Supplied text section start

Originally Posted by *FiveLittleMonkeys* 
In the beginning of our marriage, I thought it was my job to be quiet and take all the abuse they heaped upon me. For instance, *telling my husband and I that they hoped I miscarried during our first pregnancy, because a baby would ruin his life.* Or how about the temper tantrum FIL threw at a restaurant when he learned we would not be naming our son after him? *Or the time we called to update them about our daughter in the NICU, and they interrupted us to talk about the weather? Or the time we went to visit them, and they had pictures of my husband and his ex sitting on the night stand of the bedroom we were staying in?*

They are extremely toxic people, and it took our marriage nearly ending over their games for my husband to realize it. We haven't seen them since 2000, and we rarely speak to them. *In fact, the last time we spoke to them was after pulling our credit report, and seeing that they had taken out a loan using my husband's name.* We've been married over 12 years.

I wish that we had a better relationship with them, but not at the expense of my marriage or my childrens' well-being. I did try, very hard, with them for the sake of my husband.

Holy cow! That is really really awful.







I don't think that my mil would even be that mean. Wow.


----------



## Lisa1970 (Jan 18, 2009)

Remember, whatever you do will set the standard for your children and what they do in the future. If you fold to their insults and start kissing up to them and calling them and being the one 100% responsible for attempting to make them happy, then you will be teaching your children to be used and think they are responsible for other people's happiness. I think you need to tell them that the phone lines run both ways. Remind them that you were the last one who called, visited, etc. Then, even state that if this is how they are going to speak to you, that you will be hanging up now and then do hang up. Tell them you can speak to them when they are feeling better. You can even tell them that you are not responsible for their feelings or emotions. But also, do not allow them to engage you in long discussions on this stuff. You want your children to learn to walk away from abusive situations and things like this. Not to sit and entertain the person by allowing the person to continue to argue.

Good luck!


----------



## Smokering (Sep 5, 2007)

The thought of having 'responsibilities' as a DIL kinda gets up my nose: I married DH, not his parents, and I rebel against the thought of having a familial relationship with people who aren't my family. But that's not a very nice attitude, so I'm working on it.

Supplied text section end
Data listing section start

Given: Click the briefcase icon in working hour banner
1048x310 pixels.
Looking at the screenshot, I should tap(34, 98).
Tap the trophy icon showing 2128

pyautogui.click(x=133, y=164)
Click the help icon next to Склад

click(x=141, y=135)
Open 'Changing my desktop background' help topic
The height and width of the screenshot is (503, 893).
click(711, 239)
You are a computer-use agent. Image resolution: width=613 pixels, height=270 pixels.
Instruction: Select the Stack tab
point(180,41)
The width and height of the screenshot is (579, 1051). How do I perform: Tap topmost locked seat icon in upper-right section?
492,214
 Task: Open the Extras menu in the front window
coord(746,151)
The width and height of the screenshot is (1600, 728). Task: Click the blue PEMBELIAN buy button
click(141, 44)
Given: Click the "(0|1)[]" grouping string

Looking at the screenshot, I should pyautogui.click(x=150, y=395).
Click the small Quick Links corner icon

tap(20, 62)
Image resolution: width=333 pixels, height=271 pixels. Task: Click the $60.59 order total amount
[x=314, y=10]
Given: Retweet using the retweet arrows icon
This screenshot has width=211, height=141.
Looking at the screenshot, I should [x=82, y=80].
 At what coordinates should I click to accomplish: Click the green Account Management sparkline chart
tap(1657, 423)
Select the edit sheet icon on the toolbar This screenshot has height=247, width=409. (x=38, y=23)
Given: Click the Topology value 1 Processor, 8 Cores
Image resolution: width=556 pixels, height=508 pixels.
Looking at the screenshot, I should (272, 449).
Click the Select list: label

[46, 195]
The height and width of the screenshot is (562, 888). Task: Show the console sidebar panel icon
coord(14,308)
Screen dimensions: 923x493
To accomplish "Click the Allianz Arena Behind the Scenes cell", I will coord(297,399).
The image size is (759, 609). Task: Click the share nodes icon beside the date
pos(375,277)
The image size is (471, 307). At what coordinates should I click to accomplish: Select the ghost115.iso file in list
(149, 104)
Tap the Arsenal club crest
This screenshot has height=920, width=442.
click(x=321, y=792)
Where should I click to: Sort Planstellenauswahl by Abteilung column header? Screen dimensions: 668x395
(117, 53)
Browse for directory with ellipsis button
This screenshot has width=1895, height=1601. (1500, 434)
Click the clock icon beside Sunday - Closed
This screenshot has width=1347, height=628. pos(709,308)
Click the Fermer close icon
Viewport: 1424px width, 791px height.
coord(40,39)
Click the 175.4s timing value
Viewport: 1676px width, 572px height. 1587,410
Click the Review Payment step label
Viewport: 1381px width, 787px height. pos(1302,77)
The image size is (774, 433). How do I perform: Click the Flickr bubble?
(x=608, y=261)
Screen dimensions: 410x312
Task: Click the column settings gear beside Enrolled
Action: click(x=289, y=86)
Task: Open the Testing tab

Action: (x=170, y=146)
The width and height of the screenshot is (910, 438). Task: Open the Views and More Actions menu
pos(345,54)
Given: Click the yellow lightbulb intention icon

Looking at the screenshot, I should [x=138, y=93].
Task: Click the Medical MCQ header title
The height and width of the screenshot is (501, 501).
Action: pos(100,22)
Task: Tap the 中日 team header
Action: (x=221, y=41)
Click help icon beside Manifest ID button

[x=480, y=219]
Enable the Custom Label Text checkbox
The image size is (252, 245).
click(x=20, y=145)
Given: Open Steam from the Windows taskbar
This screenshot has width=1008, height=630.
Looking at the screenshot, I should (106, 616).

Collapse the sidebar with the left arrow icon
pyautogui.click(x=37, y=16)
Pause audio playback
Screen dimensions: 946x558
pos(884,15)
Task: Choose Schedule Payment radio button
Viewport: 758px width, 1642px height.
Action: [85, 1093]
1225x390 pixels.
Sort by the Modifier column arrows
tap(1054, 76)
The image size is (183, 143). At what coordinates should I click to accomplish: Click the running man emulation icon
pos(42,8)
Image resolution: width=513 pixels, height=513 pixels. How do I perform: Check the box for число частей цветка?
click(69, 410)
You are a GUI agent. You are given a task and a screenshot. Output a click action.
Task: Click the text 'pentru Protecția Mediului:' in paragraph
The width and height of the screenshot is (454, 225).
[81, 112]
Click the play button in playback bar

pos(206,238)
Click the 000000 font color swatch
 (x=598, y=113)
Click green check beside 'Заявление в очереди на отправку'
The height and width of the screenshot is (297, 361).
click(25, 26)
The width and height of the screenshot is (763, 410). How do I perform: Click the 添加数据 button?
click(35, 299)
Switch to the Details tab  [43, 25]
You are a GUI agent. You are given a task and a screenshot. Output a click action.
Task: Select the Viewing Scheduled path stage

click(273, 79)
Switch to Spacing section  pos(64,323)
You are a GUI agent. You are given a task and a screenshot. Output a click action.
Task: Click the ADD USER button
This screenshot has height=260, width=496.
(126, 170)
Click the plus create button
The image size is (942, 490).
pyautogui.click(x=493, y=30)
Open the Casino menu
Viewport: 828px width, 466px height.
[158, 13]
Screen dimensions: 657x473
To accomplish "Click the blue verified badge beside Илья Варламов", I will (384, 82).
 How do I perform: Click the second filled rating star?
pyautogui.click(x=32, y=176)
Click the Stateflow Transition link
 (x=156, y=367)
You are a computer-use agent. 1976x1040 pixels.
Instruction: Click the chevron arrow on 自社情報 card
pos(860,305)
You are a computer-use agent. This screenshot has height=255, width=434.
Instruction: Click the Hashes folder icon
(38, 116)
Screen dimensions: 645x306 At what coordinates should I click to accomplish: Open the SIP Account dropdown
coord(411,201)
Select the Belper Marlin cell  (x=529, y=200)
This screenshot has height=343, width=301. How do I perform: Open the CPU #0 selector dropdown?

Data listing section end

▸ What you will do
(1) Answer these questions from the forum thread about in-laws.
(a) Since what year has FiveLittleMonkeys not seen the in-laws?
(b) What did pulling the credit report reveal that the in-laws had done?
(c) What does Lisa1970 suggest telling the in-laws about the phone lines?
(2) Extend the forum thread about in-laws, picking up after its final sentence.
The listing comes from a separate source.

▸ Activity answers
(1)
(a) 2000
(b) They had taken out a loan using the husband's name.
(c) That the phone lines run both ways.

(2)
We're very civil but don't particularly enjoy each other's company, so that's fine; they visit occasionally, we invite them for dinner occasionally (and I do usually initiate that), and in between we stay out of each others' way. I'm lucky that MIL and FIL always call before coming over, which gives me time to pretend I'm a better housekeeper than I am.









I do help a bit with presents and such, because DH is hopeless at that sort of thing! MIL is into owls, so if I see something owly I'll buy it or make a note of it... stuff like that. I do insist he writes his own thankyou notes, though!


----------



## Storm Bride (Mar 2, 2005)

Quote:


Originally Posted by *momtokea* 
I really wanted a good relationship with my dh's family and I worked hard at making that happen.

<snip>

Now I do nothing. I really don't give the slightest hoot if I never see them again. They rarely initiate contact with us, but they do want to see us regularly and will complain if it's been a while (over a week!), but they never do anything about it themselves. When dh does get around to calling them mil will give him grief over how they haven't seen us, blah, blah, but they never call to invite us. They want contact from the kids, like phone calls, but they never call the kids themselves.

<snip>

Should I just suck it up and start initiating contact like I use to? Or just leave things as is and take absolutely no responsibility for it? And, really, why are we as women expected to take on this responsibility??

I haven't read past this, yet, but I picked out the parts I'm answering.

You worked hard to make it happen, and it didn't. IMO, there's nothing you can do about that.

We have one relative like this - my dad. He's affectionate with the kids, and always willing to have us over to visit, but he _never_ initiates contact himself. He doesn't initiate contact with either of my siblings or with his mom, either. He leaves that to everyone else.

I see him occasionally, and I'll call him if I happen to be in the mood. If he chooses to complain about how long it's been (he doesn't do that much), I'll simply reply with something like "well, I've had the same phone number for over 17 years, so I'm pretty sure you could reach me if you wanted to". End of discussion.

I don't think it's a woman's job. I think it's traditionally been a woman's job to maintain this kind of thing, because a) she was seen as more social than her spouse, and b) she was probably home with kids, and looking after the house, and this kind of thing fell into that category. The world is different.

In any case, I don't think it even matters if one is a woman or a man. The bottom line to me is that I'm always willing to meet people half-way. If they never bother to get there with me, eventually, I'll stop. I'm not going to waste my life getting halfway to _nowhere_ over and over and over again, yk? I used to make an effort with my dad...until I realized that our relationship consisted of me making an effort, and him accepting the visit, meal, whatever. If he's not going to make any effort, the relationship isn't very important to him...so I'll focus on the people who do make me a priority.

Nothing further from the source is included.